As our GPU image is based on nvidia-docker, please follow instructions there to set up your system.
Note that you may need to run commands below with sudo
, unless you manage Docker as a non-root user.
You will need to install Collective Knowledge to build images and save benchmarking results. Please follow the CK installation instructions and then pull our object detection repository:
$ ck pull repo:ck-object-detection
NB: Refresh all CK repositories after any updates (e.g. bug fixes):
$ ck pull all
(This only updates CK repositories on the host system.

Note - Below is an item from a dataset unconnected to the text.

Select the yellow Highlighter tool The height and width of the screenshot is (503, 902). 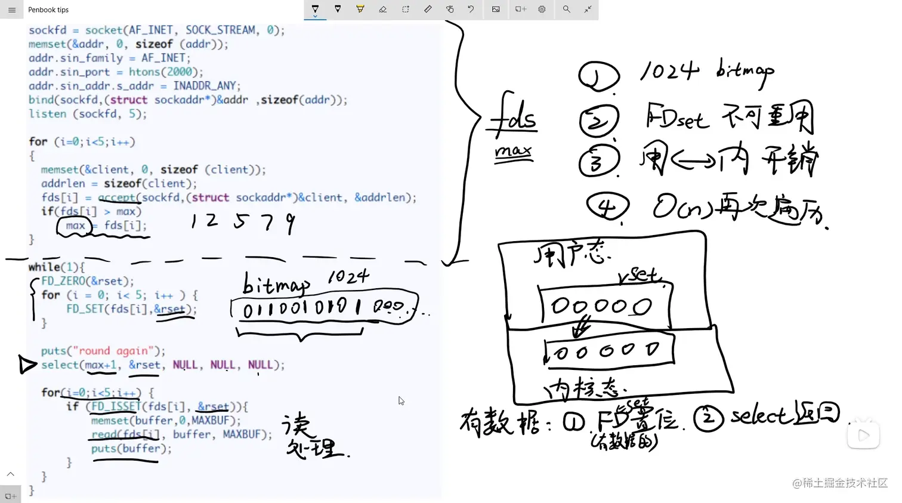(360, 8)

To update the Docker image, rebuild it using the --no-cache
flag.)
To download a prebuilt image from Docker Hub, run:
$ docker pull ctuning/object-detection-tf-py.tensorrt.ubuntu-18.04
NB: As the prebuilt TensorFlow variant does not support AVX2 instructions, we advise to use the TensorFlow variant built from sources on compatible hardware. In fact, as the prebuilt image was built on an HP Z640 workstation with an Intel(R) Xeon(R) CPU E5-2650 v3 (launched in Q3'14), we advise to rebuild the image on your system.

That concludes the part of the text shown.